§ 2409 - Financial transactions
§ 2409. Financial transactions
(a) No assets held in a fiduciary capacity shall be mingled with the investments of the independent trust company or be liable for the debts or obligations of the independent trust company. Independent trust companies shall keep all monies, property, or securities held separate and apart from the assets of the company and all assets held by the independent trust company as a fiduciary shall be designated in a manner that the owner, trust or estate to which such assets belong may be clearly identified.
(b) Consistent with its fiduciary obligations, every independent trust company holding funds awaiting investment or distribution may deposit or leave on deposit such funds with a federally insured state or national bank. The funds shall not be deposited or left with the same corporation or association depositing or leaving on deposit such funds, nor with a corporation or association holding or owning a majority of the capital stock of or other voting interest in the independent trust company making or leaving the deposit, unless the corporation or association shall first pledge, as security for the deposit, securities eligible for investment by state banks that have a market value equal to that of the deposited funds. No security shall be required with respect to any portion of such deposits which are insured under the provisions of any law of the United States.
(c) An independent trust company acting in any capacity under a trust, unless the instrument creating the trust provides otherwise, may cause any securities or other property held by it in its representative capacity to be registered in the name of a nominee or nominees of the independent trust company.
(d) An independent trust company when acting as depositary or custodian for the personal representative of a trust, unless the instrument creating the trust provides otherwise, may with the consent of the personal representative of the trust, cause any securities or other property held by it to be registered in the name of a nominee or nominees of the independent trust company.
(e) An independent trust company shall be liable for any loss occasioned by the acts of any of its nominees with respect to securities or other property registered under subsections (c) and (d) of this section.
(f) No corporation or the registrar or transfer agent thereof shall be liable for registering or causing to be registered upon the books of the corporation any securities in the name of any nominee of an independent trust company or for transferring or causing to be transferred upon the books of the corporation any securities theretofore registered by the corporation in the name of any nominee of an independent trust company, as provided in this section, when the transfer is made on the authorization of the nominee.
(g) In its discretion, and subject to provisions of subsection (h) of this section, an independent trust company may associate together for common investment the funds of individual trusts held by it whether created by order of court or otherwise, if the terms of the trust do not require a separate investment.

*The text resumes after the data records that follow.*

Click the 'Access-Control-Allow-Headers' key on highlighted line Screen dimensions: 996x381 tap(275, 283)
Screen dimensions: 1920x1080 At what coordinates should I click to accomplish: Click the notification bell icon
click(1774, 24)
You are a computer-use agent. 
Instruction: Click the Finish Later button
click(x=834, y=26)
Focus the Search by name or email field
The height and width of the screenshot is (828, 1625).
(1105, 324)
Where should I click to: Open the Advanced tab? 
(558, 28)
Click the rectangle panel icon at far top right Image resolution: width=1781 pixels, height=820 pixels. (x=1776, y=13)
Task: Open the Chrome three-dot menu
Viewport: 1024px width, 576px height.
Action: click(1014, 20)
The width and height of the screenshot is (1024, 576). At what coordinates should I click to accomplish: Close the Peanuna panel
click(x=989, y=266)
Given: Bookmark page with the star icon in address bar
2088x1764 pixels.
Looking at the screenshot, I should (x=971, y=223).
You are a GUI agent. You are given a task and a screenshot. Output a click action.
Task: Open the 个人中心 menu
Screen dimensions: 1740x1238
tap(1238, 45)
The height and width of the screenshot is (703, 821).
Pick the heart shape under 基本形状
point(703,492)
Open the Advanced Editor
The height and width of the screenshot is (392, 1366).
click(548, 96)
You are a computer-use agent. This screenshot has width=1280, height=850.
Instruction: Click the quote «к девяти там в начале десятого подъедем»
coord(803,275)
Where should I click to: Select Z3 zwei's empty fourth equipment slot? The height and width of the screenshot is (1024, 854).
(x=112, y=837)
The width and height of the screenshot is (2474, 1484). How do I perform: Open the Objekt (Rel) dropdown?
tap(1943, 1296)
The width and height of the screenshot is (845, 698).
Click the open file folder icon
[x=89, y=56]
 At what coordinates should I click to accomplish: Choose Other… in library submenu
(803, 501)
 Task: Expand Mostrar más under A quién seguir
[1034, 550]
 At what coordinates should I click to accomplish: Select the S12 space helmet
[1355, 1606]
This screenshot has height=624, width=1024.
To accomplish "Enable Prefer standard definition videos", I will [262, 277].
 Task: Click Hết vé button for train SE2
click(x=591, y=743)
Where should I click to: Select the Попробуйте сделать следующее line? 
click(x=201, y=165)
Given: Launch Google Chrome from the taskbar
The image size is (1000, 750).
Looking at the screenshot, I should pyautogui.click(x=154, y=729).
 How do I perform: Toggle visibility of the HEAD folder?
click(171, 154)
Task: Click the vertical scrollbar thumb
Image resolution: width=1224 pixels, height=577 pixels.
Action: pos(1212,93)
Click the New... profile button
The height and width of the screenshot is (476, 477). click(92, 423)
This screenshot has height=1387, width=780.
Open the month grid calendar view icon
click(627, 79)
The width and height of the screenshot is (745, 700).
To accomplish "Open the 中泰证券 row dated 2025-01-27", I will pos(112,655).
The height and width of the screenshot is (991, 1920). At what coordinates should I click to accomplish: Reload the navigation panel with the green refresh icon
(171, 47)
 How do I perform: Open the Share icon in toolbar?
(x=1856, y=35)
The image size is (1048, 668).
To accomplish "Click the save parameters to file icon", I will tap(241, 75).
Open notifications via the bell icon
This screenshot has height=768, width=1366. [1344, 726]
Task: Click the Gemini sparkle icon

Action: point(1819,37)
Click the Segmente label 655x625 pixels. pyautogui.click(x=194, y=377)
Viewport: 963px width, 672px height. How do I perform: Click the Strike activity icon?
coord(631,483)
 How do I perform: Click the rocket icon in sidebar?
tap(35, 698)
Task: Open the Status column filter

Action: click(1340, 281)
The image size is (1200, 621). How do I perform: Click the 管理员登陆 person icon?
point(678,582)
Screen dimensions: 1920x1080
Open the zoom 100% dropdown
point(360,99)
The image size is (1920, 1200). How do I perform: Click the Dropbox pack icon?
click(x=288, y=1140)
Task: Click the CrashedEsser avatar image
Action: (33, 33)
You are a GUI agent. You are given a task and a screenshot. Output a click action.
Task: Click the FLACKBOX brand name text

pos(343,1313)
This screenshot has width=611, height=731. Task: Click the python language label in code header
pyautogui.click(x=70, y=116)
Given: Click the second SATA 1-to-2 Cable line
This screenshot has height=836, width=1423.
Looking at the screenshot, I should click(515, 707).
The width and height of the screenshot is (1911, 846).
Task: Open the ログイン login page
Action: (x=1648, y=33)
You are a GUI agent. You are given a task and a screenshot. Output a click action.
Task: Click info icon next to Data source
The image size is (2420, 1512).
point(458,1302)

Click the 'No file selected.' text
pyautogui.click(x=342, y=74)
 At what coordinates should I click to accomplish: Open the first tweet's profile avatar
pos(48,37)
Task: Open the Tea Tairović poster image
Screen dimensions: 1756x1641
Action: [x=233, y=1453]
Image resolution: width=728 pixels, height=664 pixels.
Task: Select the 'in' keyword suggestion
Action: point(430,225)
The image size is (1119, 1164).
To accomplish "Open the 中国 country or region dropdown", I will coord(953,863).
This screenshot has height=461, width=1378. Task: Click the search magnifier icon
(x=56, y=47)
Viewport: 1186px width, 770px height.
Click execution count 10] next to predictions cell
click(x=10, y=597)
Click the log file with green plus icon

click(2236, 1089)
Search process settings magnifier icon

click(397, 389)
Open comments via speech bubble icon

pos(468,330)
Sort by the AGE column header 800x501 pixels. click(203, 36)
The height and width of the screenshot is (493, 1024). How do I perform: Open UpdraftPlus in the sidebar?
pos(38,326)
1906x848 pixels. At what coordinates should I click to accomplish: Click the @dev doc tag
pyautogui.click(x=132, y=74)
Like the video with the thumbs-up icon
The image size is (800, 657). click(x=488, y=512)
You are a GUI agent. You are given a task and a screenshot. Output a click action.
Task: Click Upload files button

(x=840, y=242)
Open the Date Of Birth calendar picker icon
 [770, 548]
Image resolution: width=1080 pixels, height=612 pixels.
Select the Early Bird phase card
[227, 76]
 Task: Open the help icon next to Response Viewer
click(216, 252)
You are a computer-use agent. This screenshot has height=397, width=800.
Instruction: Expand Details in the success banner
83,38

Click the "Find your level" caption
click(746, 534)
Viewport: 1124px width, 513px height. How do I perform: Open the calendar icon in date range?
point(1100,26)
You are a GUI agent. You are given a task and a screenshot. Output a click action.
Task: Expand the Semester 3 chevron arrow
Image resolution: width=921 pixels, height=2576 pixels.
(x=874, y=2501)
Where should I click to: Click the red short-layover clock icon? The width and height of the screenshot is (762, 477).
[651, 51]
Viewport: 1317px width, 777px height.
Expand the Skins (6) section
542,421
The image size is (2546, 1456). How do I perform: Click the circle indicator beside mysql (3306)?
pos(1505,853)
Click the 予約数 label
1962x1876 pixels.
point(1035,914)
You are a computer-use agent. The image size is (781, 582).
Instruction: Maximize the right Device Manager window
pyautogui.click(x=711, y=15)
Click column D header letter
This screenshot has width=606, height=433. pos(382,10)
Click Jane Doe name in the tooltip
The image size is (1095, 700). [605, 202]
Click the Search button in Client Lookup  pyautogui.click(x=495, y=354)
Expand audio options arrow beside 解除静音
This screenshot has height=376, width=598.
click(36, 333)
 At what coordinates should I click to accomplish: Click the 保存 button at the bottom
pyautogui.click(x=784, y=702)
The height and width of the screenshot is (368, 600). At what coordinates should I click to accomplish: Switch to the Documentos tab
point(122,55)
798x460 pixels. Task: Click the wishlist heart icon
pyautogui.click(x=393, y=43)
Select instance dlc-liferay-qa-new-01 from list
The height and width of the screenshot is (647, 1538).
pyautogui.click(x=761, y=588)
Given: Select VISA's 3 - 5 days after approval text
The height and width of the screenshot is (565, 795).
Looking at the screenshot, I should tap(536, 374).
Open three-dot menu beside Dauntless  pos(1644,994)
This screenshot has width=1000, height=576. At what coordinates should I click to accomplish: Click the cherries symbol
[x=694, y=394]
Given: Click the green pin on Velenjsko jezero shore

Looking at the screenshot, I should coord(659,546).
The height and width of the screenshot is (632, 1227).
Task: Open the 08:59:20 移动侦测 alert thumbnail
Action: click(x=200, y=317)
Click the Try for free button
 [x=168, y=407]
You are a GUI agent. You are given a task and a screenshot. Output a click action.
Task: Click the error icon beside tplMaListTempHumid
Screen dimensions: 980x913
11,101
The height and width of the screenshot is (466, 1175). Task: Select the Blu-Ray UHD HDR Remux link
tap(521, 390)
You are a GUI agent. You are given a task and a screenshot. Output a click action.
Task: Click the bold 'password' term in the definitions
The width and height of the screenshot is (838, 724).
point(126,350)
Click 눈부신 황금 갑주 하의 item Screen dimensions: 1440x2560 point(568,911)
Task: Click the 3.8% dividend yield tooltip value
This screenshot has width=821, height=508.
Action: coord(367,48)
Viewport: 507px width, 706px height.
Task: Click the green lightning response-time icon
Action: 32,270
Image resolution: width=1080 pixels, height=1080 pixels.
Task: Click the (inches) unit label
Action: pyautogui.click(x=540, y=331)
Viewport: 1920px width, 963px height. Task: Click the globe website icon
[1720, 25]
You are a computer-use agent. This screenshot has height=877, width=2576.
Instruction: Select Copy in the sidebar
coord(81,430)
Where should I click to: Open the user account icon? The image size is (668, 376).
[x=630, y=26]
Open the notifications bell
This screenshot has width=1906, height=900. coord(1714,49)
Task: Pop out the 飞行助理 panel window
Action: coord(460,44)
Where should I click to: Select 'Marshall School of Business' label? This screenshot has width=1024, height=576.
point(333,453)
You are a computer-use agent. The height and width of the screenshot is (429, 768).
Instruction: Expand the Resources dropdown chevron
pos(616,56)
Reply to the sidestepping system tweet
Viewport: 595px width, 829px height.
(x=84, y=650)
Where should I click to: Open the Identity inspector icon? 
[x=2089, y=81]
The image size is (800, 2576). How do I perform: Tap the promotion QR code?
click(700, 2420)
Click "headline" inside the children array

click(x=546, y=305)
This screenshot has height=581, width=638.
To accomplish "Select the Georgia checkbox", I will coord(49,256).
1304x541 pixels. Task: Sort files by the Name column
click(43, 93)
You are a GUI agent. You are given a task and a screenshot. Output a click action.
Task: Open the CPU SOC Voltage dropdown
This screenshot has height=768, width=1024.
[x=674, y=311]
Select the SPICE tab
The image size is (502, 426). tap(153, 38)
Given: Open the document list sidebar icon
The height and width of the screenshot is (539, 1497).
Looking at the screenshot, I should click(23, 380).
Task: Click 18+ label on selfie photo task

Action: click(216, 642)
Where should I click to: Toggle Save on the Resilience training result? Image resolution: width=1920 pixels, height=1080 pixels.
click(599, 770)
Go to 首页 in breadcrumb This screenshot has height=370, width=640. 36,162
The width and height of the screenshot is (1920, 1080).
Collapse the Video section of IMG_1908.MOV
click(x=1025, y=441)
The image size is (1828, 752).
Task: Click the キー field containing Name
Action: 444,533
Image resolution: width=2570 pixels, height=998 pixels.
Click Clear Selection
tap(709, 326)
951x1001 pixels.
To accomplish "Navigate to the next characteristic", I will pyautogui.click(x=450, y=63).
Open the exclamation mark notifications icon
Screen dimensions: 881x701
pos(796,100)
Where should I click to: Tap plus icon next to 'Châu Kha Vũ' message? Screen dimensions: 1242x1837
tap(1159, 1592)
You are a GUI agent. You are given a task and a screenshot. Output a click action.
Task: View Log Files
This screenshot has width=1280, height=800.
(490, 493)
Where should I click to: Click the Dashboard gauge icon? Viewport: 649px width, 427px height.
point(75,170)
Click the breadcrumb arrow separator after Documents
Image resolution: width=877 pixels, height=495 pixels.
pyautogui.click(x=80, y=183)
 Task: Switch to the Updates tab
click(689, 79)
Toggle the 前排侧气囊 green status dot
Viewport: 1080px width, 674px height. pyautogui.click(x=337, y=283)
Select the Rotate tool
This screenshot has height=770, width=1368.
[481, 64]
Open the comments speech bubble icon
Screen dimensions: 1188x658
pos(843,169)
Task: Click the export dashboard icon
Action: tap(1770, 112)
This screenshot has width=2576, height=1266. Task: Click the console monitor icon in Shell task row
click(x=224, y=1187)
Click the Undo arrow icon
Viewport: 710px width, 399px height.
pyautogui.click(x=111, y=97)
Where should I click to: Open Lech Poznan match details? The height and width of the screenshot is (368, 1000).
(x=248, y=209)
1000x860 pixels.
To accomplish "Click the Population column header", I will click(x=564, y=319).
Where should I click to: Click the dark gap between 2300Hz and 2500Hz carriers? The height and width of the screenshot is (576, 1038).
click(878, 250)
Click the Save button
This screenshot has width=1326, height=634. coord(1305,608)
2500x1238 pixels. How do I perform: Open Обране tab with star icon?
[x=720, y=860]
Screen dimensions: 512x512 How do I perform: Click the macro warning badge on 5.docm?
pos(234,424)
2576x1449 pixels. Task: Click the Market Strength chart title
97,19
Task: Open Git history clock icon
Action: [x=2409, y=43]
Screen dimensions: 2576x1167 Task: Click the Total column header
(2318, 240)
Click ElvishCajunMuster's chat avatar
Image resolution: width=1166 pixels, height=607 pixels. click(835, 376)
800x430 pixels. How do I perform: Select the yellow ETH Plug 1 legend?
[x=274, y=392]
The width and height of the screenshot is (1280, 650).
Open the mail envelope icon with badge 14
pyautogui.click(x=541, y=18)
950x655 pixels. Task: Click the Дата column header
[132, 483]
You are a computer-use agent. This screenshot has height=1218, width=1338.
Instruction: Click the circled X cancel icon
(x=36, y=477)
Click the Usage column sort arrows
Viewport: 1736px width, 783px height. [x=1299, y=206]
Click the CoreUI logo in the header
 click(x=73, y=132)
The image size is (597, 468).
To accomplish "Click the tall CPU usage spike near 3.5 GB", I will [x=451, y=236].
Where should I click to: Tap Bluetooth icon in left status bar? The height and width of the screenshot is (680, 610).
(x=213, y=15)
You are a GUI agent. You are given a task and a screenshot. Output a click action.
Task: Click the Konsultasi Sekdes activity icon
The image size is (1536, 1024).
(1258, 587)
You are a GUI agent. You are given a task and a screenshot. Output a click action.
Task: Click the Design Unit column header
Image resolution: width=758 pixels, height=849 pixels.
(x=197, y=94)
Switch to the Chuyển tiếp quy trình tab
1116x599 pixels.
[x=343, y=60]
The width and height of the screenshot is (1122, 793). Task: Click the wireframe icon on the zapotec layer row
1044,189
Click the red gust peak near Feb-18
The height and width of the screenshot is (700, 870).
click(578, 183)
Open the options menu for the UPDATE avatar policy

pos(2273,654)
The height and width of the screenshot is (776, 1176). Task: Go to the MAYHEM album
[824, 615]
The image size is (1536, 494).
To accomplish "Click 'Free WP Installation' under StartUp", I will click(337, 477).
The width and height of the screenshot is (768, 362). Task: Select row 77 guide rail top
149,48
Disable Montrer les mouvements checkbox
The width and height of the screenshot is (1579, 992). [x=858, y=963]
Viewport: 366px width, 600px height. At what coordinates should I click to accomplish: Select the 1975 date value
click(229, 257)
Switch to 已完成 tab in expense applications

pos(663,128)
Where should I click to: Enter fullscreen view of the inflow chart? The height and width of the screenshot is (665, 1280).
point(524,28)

Without limiting the generality of the foregoing, an independent trust company may collectively invest funds received or held as fiduciary as follows:
(1) In a common trust fund maintained by the independent trust company exclusively for the collective investment and reinvestment of monies contributed thereto by the independent trust company in its capacity as executor, administrator, guardian or trustee under a will or deed;
(2) In a fund consisting solely of assets of retirement, pension, profit sharing, stock bonus, or other trusts which are exempt from federal income taxation under the Internal Revenue Code;
(3) In a common trust fund, maintained by the independent trust company exclusively for the collective investment and reinvestment of monies contributed thereto by the independent trust company in its capacity as managing agent.
(h) An independent trust company may create a trust investment account to which may be entrusted for investment the whole or any part of the funds of trust permissible to be associated as provided in subsection (g) of this section. Where an independent trust company which has established an associated trust investment account is the cotrustee of a trust permissible to be associated as provided in subsection (g) of this section, the whole or any part of the funds of the trust may be entrusted to that account for investment if all cotrustees of the trust consent thereto. An individual trust whose funds are thus associated shall at all times be the equitable owner of its pro rata share of the funds of the associated trust investment account and shall share pro rata the net income of that account and the net increase or decrease of its principal for any reason during the time its funds are a part of the associated trust investment account. The net income shall be distributed pro rata to the individual trust accounts at reasonable intervals. Funds of individual trusts transferred to that account or withdrawn therefrom shall be on the basis of the market value of the total funds of the account at the time being.
(i) The board or similarly functioning unit of a limited liability company of an independent trust company is responsible for the proper exercise of fiduciary powers by the independent trust company and each matter pertinent to the exercise of fiduciary powers. The board shall adopt and follow written policies and procedures adequate to maintain its fiduciary activities in compliance with applicable law. The policies and procedures shall include, for the company and its directors, officers, managers, members, employees, and agents, methods for preventing conflicts of interest, self-dealing, and the improper use of material inside information in connection with any decision or recommendation made as a fiduciary. The written policies and procedures shall also prescribe the investment and disposition of property held in a fiduciary capacity. (Added 1997, No. 98 (Adj. Sess.), § 8b.)